■ REQUIREMENT: Copy out all of the data exactly as it appears.

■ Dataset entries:
- Opening Delimiter -
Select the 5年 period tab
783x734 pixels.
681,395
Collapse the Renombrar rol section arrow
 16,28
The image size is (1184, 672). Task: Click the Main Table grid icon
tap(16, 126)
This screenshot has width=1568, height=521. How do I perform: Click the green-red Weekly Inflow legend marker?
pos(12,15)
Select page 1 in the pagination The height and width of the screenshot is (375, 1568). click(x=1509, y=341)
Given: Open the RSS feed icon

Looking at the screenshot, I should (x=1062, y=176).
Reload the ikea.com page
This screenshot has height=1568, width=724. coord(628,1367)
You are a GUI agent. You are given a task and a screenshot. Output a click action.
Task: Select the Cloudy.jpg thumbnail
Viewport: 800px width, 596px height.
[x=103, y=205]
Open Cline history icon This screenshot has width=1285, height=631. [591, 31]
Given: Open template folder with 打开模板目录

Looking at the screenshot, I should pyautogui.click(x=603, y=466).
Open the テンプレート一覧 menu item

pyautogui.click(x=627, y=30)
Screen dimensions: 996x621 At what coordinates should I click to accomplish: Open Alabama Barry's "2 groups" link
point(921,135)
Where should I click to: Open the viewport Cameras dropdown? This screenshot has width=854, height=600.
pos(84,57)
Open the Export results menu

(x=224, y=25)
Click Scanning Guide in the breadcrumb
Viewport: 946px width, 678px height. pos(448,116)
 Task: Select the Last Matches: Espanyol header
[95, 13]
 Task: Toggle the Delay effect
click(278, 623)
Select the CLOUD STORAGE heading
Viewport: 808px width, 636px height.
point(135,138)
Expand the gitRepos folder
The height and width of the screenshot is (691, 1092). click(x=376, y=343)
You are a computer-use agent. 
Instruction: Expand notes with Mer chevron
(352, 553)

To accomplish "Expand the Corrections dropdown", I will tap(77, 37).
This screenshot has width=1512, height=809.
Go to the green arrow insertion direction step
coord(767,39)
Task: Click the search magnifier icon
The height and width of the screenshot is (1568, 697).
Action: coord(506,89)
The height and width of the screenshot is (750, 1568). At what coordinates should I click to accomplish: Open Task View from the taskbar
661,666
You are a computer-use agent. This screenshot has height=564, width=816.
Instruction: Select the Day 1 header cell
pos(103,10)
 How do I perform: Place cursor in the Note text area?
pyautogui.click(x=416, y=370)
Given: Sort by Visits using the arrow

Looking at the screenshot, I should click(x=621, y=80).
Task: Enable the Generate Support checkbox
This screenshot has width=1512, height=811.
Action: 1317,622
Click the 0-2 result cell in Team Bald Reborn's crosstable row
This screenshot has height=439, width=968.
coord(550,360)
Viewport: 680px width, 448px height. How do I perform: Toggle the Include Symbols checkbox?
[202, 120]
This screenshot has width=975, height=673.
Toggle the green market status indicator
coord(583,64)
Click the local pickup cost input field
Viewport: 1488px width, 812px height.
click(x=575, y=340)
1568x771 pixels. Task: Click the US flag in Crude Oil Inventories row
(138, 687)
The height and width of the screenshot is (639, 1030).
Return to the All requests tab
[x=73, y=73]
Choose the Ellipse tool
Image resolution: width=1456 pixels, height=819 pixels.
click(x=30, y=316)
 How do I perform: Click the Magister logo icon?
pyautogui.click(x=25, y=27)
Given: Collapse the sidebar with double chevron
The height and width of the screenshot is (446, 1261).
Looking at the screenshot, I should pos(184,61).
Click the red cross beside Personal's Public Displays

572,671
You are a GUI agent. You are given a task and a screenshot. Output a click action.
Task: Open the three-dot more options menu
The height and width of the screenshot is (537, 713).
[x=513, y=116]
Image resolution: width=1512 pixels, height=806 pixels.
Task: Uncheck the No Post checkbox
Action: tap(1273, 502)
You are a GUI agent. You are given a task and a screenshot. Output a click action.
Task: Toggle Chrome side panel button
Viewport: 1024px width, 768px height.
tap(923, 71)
- Closing Delimiter -
■ ANSWER SECTION:
Select the 5年 period tab
783x734 pixels.
681,395
Collapse the Renombrar rol section arrow
 16,28
The image size is (1184, 672). Task: Click the Main Table grid icon
tap(16, 126)
This screenshot has width=1568, height=521. How do I perform: Click the green-red Weekly Inflow legend marker?
pos(12,15)
Select page 1 in the pagination The height and width of the screenshot is (375, 1568). click(x=1509, y=341)
Given: Open the RSS feed icon

Looking at the screenshot, I should (x=1062, y=176).
Reload the ikea.com page
This screenshot has height=1568, width=724. coord(628,1367)
You are a GUI agent. You are given a task and a screenshot. Output a click action.
Task: Select the Cloudy.jpg thumbnail
Viewport: 800px width, 596px height.
[x=103, y=205]
Open Cline history icon This screenshot has width=1285, height=631. [591, 31]
Given: Open template folder with 打开模板目录

Looking at the screenshot, I should pyautogui.click(x=603, y=466).
Open the テンプレート一覧 menu item

pyautogui.click(x=627, y=30)
Screen dimensions: 996x621 At what coordinates should I click to accomplish: Open Alabama Barry's "2 groups" link
point(921,135)
Where should I click to: Open the viewport Cameras dropdown? This screenshot has width=854, height=600.
pos(84,57)
Open the Export results menu

(x=224, y=25)
Click Scanning Guide in the breadcrumb
Viewport: 946px width, 678px height. pos(448,116)
 Task: Select the Last Matches: Espanyol header
[95, 13]
 Task: Toggle the Delay effect
click(278, 623)
Select the CLOUD STORAGE heading
Viewport: 808px width, 636px height.
point(135,138)
Expand the gitRepos folder
The height and width of the screenshot is (691, 1092). click(x=376, y=343)
You are a computer-use agent. 
Instruction: Expand notes with Mer chevron
(352, 553)

To accomplish "Expand the Corrections dropdown", I will tap(77, 37).
This screenshot has width=1512, height=809.
Go to the green arrow insertion direction step
coord(767,39)
Task: Click the search magnifier icon
The height and width of the screenshot is (1568, 697).
Action: coord(506,89)
The height and width of the screenshot is (750, 1568). At what coordinates should I click to accomplish: Open Task View from the taskbar
661,666
You are a computer-use agent. This screenshot has height=564, width=816.
Instruction: Select the Day 1 header cell
pos(103,10)
 How do I perform: Place cursor in the Note text area?
pyautogui.click(x=416, y=370)
Given: Sort by Visits using the arrow

Looking at the screenshot, I should click(x=621, y=80).
Task: Enable the Generate Support checkbox
This screenshot has width=1512, height=811.
Action: 1317,622
Click the 0-2 result cell in Team Bald Reborn's crosstable row
This screenshot has height=439, width=968.
coord(550,360)
Viewport: 680px width, 448px height. How do I perform: Toggle the Include Symbols checkbox?
[202, 120]
This screenshot has width=975, height=673.
Toggle the green market status indicator
coord(583,64)
Click the local pickup cost input field
Viewport: 1488px width, 812px height.
click(x=575, y=340)
1568x771 pixels. Task: Click the US flag in Crude Oil Inventories row
(138, 687)
The height and width of the screenshot is (639, 1030).
Return to the All requests tab
[x=73, y=73]
Choose the Ellipse tool
Image resolution: width=1456 pixels, height=819 pixels.
click(x=30, y=316)
 How do I perform: Click the Magister logo icon?
pyautogui.click(x=25, y=27)
Given: Collapse the sidebar with double chevron
The height and width of the screenshot is (446, 1261).
Looking at the screenshot, I should pos(184,61).
Click the red cross beside Personal's Public Displays

572,671
You are a GUI agent. You are given a task and a screenshot. Output a click action.
Task: Open the three-dot more options menu
The height and width of the screenshot is (537, 713).
[x=513, y=116]
Image resolution: width=1512 pixels, height=806 pixels.
Task: Uncheck the No Post checkbox
Action: tap(1273, 502)
You are a GUI agent. You are given a task and a screenshot. Output a click action.
Task: Toggle Chrome side panel button
Viewport: 1024px width, 768px height.
tap(923, 71)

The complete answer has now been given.